As the book wore on the writing got more and more absurd. Bits of information were thrown in to move the plot along that reasonably, the main character should have never known. She somehow learned magic and how to identify wild herbs out of nowhere when it was needed, even though she’d been orphaned and in the foster care system since she was little. When she needed to drive, it mentioned that she had taken a few driving lessons a few months before. When? When did this happen? She’d been living in the demon household for over a year at that point, and I really can’t imagine that they let her out to take driving lessons. She suddenly identified a witch trap even though until that moment, witches had never been mentioned in the books. She identified an obscure Japanese mythological creature by name even though she didn’t know they existed until that moment. It never ended. Things kept getting introduced into the story, and suddenly Jasmine knew what they were or how to deal with them “although she didn’t know how she knew”—and that was the best explanation we got.

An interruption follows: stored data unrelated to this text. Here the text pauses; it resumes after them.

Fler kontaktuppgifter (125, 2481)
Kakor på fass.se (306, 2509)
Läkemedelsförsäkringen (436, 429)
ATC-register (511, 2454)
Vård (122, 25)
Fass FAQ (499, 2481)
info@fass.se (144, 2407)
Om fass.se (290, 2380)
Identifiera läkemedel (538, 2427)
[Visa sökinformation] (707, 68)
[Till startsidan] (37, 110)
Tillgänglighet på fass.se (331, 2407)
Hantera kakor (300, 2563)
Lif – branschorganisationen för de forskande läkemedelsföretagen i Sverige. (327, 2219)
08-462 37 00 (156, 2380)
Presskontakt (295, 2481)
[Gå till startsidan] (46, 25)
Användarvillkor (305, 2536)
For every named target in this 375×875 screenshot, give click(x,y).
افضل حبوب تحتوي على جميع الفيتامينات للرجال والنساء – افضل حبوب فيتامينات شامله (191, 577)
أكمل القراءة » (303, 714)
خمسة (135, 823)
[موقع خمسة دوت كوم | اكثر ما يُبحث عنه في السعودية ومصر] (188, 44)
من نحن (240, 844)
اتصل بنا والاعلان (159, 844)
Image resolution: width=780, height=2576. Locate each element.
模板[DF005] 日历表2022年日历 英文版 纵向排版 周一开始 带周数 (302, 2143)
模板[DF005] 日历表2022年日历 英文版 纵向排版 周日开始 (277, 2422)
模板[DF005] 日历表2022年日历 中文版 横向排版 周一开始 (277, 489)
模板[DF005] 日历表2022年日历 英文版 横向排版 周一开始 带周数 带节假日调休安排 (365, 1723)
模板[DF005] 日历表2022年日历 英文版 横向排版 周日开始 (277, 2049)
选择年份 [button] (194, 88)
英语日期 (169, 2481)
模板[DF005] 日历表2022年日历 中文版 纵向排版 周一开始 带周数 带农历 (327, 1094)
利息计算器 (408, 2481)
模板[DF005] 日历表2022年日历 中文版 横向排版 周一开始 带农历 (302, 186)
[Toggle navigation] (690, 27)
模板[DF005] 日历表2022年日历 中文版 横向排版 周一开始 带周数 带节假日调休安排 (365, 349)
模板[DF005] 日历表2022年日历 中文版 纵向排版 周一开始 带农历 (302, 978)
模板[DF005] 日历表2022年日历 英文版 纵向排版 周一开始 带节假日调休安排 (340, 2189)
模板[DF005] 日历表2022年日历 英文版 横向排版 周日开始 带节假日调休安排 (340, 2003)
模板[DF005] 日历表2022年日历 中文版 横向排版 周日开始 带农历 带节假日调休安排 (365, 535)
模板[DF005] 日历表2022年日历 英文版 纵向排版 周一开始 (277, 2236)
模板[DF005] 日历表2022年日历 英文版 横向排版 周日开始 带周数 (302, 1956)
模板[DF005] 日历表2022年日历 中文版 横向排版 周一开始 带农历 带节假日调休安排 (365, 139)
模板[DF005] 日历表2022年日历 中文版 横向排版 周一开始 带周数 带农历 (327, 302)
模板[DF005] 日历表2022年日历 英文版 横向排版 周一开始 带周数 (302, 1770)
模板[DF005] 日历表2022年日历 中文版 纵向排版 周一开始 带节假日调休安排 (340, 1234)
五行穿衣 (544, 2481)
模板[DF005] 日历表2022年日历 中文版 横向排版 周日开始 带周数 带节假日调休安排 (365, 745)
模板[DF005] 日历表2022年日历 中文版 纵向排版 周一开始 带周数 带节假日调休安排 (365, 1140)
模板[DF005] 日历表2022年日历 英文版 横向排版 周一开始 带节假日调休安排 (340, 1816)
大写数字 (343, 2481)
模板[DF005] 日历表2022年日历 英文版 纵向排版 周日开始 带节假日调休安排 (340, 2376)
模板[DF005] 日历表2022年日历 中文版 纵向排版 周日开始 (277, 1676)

At one point, we were even introduced to the fact that Jasmine had a little brother and sister… (which were never mentioned in the first book), that she somehow forgot existed. Soak that in.

Frankly, the book was badly written and a bit ridiculous. The romance between the two main characters was abusive—full of lies and physical abuse—and every opportunity Jasmine had to get away, she quickly went back on before the page was even over. She was constantly playing the victim, and it got to be both irritating, and after awhile, sickening to read. I honestly don’t understand how this book got so many 4 and 5-star reviews because it’s probably one of the most infuriating and repetitive books I’ve ever read. This is not something I would recommend. Period.